(Stored data)
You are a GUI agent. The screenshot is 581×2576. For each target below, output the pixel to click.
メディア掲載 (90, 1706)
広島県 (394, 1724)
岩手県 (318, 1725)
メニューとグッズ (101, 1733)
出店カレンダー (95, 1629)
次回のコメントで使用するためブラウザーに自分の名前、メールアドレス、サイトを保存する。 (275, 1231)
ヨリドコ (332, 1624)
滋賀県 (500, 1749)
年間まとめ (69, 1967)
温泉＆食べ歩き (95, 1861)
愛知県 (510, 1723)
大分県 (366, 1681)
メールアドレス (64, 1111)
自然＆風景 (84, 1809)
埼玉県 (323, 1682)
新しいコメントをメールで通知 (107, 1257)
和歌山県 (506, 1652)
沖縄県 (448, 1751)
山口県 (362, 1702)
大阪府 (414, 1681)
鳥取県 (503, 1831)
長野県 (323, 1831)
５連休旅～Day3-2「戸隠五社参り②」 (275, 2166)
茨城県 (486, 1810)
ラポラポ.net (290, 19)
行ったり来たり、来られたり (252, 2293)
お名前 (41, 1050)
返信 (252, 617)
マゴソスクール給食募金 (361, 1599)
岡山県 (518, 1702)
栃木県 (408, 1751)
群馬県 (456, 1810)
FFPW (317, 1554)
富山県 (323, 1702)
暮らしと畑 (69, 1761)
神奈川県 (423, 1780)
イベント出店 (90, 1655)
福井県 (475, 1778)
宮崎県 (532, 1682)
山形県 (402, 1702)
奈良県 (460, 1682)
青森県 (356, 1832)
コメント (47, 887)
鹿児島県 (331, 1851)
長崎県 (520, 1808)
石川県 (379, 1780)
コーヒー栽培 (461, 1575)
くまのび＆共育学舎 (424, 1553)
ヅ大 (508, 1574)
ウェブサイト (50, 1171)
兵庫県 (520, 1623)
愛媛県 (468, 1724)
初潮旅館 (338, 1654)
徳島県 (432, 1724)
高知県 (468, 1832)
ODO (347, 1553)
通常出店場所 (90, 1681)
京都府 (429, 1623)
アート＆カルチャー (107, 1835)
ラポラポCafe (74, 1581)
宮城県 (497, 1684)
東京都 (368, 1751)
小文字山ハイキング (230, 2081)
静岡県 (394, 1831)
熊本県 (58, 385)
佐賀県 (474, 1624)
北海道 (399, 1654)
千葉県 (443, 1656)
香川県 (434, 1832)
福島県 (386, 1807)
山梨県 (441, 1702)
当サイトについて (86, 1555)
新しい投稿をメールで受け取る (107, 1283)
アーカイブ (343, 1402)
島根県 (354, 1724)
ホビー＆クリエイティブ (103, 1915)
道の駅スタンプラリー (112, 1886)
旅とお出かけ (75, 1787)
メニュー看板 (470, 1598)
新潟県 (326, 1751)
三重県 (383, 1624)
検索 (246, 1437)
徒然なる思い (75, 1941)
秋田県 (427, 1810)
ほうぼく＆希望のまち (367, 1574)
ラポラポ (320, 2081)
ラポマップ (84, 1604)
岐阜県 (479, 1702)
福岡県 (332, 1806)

Work instruction: Return, from the data, each line where the string "メールアドレス" occurs.

Answer for this exercise:
次回のコメントで使用するためブラウザーに自分の名前、メールアドレス、サイトを保存する。 (275, 1231)
メールアドレス (64, 1111)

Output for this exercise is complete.